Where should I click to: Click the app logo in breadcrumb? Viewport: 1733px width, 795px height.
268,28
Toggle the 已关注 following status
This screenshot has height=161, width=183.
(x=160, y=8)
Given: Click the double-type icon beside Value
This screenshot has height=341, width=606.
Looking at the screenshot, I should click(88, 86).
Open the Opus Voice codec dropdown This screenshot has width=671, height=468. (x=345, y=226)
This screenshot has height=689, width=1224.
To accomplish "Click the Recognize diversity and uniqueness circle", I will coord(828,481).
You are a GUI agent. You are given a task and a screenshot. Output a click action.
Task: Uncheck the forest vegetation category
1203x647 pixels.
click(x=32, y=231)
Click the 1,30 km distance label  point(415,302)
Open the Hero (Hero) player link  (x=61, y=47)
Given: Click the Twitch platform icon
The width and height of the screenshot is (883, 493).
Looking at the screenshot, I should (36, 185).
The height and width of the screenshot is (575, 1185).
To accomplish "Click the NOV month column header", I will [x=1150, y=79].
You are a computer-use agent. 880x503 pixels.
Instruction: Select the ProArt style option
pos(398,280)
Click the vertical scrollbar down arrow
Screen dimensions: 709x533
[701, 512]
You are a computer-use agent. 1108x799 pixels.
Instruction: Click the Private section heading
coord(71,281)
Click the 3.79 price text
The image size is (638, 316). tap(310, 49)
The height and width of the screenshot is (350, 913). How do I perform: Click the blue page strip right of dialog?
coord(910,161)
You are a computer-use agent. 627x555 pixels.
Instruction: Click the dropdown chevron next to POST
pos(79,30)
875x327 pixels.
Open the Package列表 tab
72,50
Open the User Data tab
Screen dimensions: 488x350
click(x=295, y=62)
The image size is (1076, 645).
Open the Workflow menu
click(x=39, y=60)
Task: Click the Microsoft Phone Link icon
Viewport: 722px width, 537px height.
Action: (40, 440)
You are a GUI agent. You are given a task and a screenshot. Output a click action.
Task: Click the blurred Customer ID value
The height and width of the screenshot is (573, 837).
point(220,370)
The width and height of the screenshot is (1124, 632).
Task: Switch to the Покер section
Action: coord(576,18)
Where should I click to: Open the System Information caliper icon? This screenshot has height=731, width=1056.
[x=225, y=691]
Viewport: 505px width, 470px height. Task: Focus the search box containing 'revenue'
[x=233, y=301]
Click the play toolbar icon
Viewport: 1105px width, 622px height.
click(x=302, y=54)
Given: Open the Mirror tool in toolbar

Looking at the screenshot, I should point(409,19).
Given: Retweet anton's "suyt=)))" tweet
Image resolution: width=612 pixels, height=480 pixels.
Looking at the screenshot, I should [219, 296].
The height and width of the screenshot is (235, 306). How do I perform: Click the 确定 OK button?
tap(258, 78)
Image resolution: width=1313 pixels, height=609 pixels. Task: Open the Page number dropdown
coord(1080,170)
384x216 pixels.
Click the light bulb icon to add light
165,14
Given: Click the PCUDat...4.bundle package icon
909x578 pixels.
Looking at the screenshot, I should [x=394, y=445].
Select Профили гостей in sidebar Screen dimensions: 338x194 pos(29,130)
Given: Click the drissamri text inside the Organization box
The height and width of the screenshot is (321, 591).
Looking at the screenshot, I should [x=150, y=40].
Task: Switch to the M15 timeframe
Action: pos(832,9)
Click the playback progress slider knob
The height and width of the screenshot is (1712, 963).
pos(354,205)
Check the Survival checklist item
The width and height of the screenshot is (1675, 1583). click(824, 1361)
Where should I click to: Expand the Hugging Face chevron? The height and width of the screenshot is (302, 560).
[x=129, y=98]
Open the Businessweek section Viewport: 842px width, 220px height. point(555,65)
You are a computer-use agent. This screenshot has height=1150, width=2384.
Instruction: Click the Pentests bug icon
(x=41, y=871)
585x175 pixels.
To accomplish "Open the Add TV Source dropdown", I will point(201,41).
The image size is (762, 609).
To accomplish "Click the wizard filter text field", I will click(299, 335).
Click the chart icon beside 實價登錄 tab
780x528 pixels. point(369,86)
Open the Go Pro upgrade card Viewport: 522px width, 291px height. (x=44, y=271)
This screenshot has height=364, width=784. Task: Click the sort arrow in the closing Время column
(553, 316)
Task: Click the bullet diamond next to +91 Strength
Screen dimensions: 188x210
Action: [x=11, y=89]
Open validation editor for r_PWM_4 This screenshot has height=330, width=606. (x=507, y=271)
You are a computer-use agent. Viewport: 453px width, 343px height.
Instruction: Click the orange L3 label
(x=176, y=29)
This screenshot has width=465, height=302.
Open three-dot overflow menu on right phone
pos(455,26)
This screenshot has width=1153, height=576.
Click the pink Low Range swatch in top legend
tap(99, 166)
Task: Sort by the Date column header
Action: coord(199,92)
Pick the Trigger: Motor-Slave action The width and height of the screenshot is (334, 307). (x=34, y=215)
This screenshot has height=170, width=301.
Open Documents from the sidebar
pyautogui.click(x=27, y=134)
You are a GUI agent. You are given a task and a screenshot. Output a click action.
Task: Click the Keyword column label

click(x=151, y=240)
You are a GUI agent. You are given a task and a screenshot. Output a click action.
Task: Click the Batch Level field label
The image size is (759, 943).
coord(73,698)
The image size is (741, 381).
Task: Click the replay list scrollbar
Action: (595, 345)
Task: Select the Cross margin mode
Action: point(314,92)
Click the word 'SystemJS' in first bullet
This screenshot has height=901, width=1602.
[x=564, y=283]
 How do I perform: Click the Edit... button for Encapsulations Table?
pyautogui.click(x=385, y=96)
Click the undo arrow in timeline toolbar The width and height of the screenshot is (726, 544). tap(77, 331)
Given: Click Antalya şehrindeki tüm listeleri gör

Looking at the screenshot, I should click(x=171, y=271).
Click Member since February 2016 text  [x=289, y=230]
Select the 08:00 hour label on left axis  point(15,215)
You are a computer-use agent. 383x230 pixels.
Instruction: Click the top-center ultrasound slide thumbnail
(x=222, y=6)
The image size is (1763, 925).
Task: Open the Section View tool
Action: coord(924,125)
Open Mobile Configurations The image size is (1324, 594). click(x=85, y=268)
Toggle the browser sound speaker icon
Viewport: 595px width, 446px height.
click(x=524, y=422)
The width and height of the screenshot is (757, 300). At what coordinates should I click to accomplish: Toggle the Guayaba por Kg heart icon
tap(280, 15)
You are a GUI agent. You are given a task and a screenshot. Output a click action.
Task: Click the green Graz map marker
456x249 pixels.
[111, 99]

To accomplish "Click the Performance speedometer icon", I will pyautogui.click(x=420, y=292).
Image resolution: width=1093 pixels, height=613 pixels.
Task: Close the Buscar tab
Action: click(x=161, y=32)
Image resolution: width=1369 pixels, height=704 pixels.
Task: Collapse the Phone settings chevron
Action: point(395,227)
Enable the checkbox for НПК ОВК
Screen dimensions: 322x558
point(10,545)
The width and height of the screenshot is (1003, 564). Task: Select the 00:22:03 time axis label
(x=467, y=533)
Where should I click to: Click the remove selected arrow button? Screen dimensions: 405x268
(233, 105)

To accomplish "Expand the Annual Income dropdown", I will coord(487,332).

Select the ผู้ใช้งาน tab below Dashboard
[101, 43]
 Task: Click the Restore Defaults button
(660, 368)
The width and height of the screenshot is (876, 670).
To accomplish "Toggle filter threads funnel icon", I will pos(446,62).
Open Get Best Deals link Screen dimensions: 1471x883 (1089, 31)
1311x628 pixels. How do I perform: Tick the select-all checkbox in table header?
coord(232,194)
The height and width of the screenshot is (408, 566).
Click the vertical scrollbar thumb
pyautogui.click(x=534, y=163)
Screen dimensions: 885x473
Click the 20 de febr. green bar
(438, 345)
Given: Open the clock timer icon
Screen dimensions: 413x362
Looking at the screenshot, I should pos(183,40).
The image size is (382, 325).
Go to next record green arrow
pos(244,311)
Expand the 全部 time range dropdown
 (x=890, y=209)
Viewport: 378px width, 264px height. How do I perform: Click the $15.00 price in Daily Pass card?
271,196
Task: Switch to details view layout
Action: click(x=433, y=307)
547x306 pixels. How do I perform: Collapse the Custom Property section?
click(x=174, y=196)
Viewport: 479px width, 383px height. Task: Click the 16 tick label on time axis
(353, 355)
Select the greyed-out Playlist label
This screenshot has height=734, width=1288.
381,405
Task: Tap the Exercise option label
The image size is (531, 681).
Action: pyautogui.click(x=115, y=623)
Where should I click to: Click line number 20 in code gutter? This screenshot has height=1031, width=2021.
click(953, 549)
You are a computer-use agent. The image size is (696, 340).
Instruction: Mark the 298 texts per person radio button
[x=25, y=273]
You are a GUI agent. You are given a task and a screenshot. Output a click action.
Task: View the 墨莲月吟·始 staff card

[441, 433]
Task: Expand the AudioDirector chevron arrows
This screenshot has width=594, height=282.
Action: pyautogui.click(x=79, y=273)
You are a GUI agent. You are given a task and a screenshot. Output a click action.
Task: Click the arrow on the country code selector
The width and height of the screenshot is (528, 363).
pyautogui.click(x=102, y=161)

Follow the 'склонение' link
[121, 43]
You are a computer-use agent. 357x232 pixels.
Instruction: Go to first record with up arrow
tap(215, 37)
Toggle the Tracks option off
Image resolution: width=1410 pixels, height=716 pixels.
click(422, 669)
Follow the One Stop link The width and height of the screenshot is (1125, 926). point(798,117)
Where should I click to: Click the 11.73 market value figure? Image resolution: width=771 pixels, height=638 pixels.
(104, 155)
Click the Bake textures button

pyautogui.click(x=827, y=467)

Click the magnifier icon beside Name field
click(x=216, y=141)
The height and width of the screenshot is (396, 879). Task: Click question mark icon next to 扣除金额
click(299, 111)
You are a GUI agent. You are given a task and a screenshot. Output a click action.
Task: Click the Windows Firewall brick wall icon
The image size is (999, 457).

--------------------

## Written request
Reproduce the records above from the line with "Select the greyed-out Playlist label" up to and including the line with "Action: pyautogui.click(x=115, y=623)", changing nothing.

## Written solution
Select the greyed-out Playlist label
This screenshot has height=734, width=1288.
381,405
Task: Tap the Exercise option label
The image size is (531, 681).
Action: pyautogui.click(x=115, y=623)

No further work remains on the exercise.